* [PAGE EXTRACT]
*** Block opens ***
Scientists have long recognized that organelles within cells have evolved specific shapes and sizes tailored to their functions. Now, researchers from Johns Hopkins have devised a bacteria-based method to examine whether form indeed follows function, potentially offering therapeutic applications. This tool accurately targets and disassembles the outer membranes of organelles, and it’s accessible to other scientists for research. Intriguingly, it might also disrupt aggregated proteins linked to neurodegenerative diseases like ALS. The Johns Hopkins team primarily studied mitochondria, the cell’s energy generators, Golgi bodies responsible for protein processing and packaging, and the nucleus, the cell’s command center. Their findings are detailed in Cell Reports.
“We’ve created a scientific instrument to investigate the relationship between organelle appearance and function,” explains Dr. Takanari Inoue, a cell biology professor at Johns Hopkins University School of Medicine. This tool could shed light on how altering organelle shapes can impact their functions, either positively or negatively.
In the case of mitochondria, for instance, individuals with Alzheimer’s disease experience an enlargement and disorganization of these organelles inside their cells, as explained by Inoue. Conversely, those with progeria, a condition associated with accelerated aging, exhibit misshapen nuclei.
To develop their innovative tool, Hideki Nakamura, a postdoctoral researcher in Inoue’s lab, turned to Listeria bacteria, notorious for causing foodborne illnesses. Listeria, when invading animal cells, harness the cell’s actin protein stores to move around, gather nutrients, and eventually escape to infect other cells.
Collaborating with physicists skilled in measuring the physical forces generated by Listeria’s manipulation of actin, Nakamura engineered Listeria to assemble proteins and molecules that interact with organelle surfaces within a cell. This interaction applies force to the organelle’s surface, ultimately breaking it open.
*** Block closes ***
Saved entries:
*** Block opens ***
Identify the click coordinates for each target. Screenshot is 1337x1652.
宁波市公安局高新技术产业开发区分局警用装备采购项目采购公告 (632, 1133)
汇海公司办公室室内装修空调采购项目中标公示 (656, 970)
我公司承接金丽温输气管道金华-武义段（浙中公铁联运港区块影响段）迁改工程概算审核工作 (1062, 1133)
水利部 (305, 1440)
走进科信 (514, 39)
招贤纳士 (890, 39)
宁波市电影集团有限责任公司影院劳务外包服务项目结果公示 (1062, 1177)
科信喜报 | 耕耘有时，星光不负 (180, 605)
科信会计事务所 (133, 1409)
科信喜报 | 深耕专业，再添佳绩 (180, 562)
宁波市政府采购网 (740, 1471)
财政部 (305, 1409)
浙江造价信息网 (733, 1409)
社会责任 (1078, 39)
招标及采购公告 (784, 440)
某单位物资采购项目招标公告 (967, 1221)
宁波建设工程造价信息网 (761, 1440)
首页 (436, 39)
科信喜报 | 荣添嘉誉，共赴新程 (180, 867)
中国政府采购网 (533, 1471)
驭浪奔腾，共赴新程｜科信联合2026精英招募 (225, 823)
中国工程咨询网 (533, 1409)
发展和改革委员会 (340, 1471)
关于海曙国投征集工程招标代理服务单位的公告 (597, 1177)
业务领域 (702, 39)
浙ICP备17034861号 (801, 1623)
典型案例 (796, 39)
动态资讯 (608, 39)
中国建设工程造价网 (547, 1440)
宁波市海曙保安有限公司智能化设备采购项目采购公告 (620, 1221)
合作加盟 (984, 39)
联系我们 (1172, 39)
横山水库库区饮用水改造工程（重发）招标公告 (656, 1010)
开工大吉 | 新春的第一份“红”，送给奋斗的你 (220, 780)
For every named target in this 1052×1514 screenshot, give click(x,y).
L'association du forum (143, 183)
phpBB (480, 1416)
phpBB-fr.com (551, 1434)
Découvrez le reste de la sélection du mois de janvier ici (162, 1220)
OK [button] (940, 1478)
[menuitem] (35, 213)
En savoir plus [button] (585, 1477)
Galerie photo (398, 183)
*** Block closes ***
* [TASK INSTRUCTIONS] Rewrite the stretch of the organelle tool article from "Scientists have long" through "in Cell Reports.", putting "power plants" in place of "energy generators". You can ignore the records.

* [REPLY TO THE TASK]
Scientists have long recognized that organelles within cells have evolved specific shapes and sizes tailored to their functions. Now, researchers from Johns Hopkins have devised a bacteria-based method to examine whether form indeed follows function, potentially offering therapeutic applications. This tool accurately targets and disassembles the outer membranes of organelles, and it’s accessible to other scientists for research. Intriguingly, it might also disrupt aggregated proteins linked to neurodegenerative diseases like ALS. The Johns Hopkins team primarily studied mitochondria, the cell’s power plants, Golgi bodies responsible for protein processing and packaging, and the nucleus, the cell’s command center. Their findings are detailed in Cell Reports.